Le barriere architettoniche a Pisa: rampe troppo ripide i disabili non ce la fanno

Le barriere architettoniche a Pisa: rampe troppo ripide i disabili non ce la fanno

L’obiettivo è avere la possibilità di muoversi in piena autonomia. Ma se lo si mette accanto alla realtà dei fatti, balza subito all’occhio quanta strada resta ancora da fare. Il tema è quello delle barriere architettoniche, che soprattutto in alcuni quartieri periferici di Pisa di fatto impediscono la piena libertà di movimento non solo alle persone con disabilità, ma anche ai più fragili, malati o anziani.

Il Tirreno, giovedì 24 giugno, è andato a verificare la situazione tra i palazzi popolari di via Norvegia insieme a Mario Vanti, in carrozzina e residente nel quartiere. Tanti gli ostacoli da affrontare: buche e manto stradale dissestato, per cominciare. Ma anche marciapiedi stretti e a tratti impraticabili, oltre che privi di una doppia rampa per accedere e scendere dal dislivello. E anche quando la rampa c’è, non è detto che garantisca la possibilità di accedervi in autonomia.

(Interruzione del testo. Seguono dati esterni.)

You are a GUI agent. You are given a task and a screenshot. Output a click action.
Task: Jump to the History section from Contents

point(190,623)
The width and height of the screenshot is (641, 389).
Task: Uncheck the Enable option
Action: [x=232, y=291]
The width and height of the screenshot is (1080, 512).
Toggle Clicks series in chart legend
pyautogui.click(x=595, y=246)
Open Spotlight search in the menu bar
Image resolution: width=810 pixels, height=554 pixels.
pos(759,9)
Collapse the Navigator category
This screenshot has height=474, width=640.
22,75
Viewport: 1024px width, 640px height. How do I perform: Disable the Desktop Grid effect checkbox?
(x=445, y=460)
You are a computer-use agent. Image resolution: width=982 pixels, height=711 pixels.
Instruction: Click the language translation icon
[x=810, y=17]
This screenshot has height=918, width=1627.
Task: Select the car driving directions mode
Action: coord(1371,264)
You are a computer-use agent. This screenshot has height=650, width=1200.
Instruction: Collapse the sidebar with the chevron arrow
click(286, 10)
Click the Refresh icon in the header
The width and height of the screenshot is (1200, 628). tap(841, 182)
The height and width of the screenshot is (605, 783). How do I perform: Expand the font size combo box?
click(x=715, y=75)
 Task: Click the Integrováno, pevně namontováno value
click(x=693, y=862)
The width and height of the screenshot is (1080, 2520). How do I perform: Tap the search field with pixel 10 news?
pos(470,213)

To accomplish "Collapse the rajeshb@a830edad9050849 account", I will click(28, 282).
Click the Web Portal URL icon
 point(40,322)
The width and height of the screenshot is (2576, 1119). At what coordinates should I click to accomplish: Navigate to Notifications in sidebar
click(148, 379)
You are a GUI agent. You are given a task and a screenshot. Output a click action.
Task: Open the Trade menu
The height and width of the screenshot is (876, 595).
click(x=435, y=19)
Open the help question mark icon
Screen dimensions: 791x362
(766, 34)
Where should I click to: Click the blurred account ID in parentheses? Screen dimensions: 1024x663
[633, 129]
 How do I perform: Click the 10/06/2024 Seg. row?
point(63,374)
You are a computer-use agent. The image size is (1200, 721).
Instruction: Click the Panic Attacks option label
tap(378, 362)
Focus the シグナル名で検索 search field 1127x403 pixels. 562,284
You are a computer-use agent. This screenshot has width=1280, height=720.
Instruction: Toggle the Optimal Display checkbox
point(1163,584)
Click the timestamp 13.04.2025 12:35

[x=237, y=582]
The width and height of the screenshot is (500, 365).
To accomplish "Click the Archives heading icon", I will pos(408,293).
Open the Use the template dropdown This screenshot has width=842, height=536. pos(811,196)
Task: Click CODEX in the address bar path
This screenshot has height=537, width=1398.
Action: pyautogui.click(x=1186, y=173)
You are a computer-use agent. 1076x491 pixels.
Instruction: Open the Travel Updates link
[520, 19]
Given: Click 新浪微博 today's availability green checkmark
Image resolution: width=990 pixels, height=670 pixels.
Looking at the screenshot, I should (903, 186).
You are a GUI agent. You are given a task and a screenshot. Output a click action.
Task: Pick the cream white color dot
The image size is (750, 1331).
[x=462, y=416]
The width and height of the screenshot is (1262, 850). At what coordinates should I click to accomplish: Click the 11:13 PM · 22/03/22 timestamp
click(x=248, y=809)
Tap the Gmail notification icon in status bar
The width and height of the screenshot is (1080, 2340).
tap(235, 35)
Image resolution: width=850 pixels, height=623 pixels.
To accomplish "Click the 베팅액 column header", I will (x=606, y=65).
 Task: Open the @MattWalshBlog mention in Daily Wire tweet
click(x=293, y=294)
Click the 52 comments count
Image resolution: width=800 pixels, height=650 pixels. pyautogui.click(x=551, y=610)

Intanto, i problemi cominciano con il parco di quartiere dell’ex asilo Timpanaro, recentemente inaugurato dall’amministrazione comunale. Come spiegano Federica Duchini e Fabrizia Casalini dell’Associazione inquilini e abitanti dell’Unione sindacale di base (Asia-Usb), presenti alla ricognizione, «manca ancora un percorso interno all’area verde per chi ha ridotte capacità motorie, anche se la sua realizzazione era già in programma. Il che rende difficile la sua fruizione da parte di tutti». Lo conferma l’esperienza del signor Vanti: tra radici e dislivelli, senza accompagnatore è meglio non addentrarsi nel parco. Stessa inaccessibilità per i marciapiedi. È un esempio quello di fronte all’area verde, verso via Cisanello. «Non ci saliamo nemmeno – spiega il signor Vanti –, sono costretto a muovermi sempre sulla strada. Anche se sfruttassi la rampa in prossimità di un cancello carrabile, una volta arrivato alla curva non ci passo con la carrozzina, non posso girarmi. In più ci sono i restringimenti in prossimità dei pali».

Senza contare alcuni tratti dissestati, che rendono difficoltoso il passaggio. Ma i problemi non finiscono qui. Spesso una rampa manca proprio del tutto. Il risultato è che, senza un accesso al livello della strada, il marciapiede diventa irraggiungibile per le carrozzine. E se il marciapiede in questione si trova proprio di fronte all’area in cui sono posizionati i cassonetti della spazzatura, la barriera diventa doppia. «In autonomia non potrei buttare nulla», è la conferma.

Non va meglio spostandosi sulla strada, dove bisogna stare attenti alle buche e alla superficie dissestata. E le criticità arrivano fino alla soglia di casa. Qui, di fronte al portone di ingresso del palazzo, la rampa per superare il dislivello tra la strada e l’accesso al palazzo è stata messa. Peccato che, spiega il signor Vanti, «con la carrozzina normale (non elettrica) non riesco a salire in autonomia perché è troppo ripida». Tanto più che «per ottenere questa rampa, che poi non va bene, c’è voluto un anno e mezzo di battaglie», denuncia Federica Duchini. «Qui parlare di abbattimento delle barriere è quasi ridicolo perché non c’è nemmeno il minimo. Questo aspetto non viene neanche preso in considerazione: all’inizio nessuno aveva pensato allo scivolo di ingresso nel parco ex Timpanaro».

Una questione, quella delle barriere architettoniche, che colpisce «chiunque abbia difficoltà a camminare, anche chi ha una disabilità minore o gli anziani», sottolinea Fabrizia Casalini «Tutte quelle persone che potrebbero avere una loro autonomia, la perdono per questa situazione».

È quasi un paradosso non poter vivere in autonomia nemmeno il quartiere in cui si risiede. A mancare, più in generale, è una visione di intervento unitaria per l’intera città. Come spiega il sindacato, per abbattere le barriere architettoniche in periferia si agisce su chiamata per il singolo ostacolo. Nel centro storico c’è invece il Peba (Piano abbattimento barriere architettoniche), «strumento piuttosto rigido, visto che per modificarlo, espandendolo anche ad altre zone, l’iter è lo stesso di una variante urbanistica», conclude il sindacato.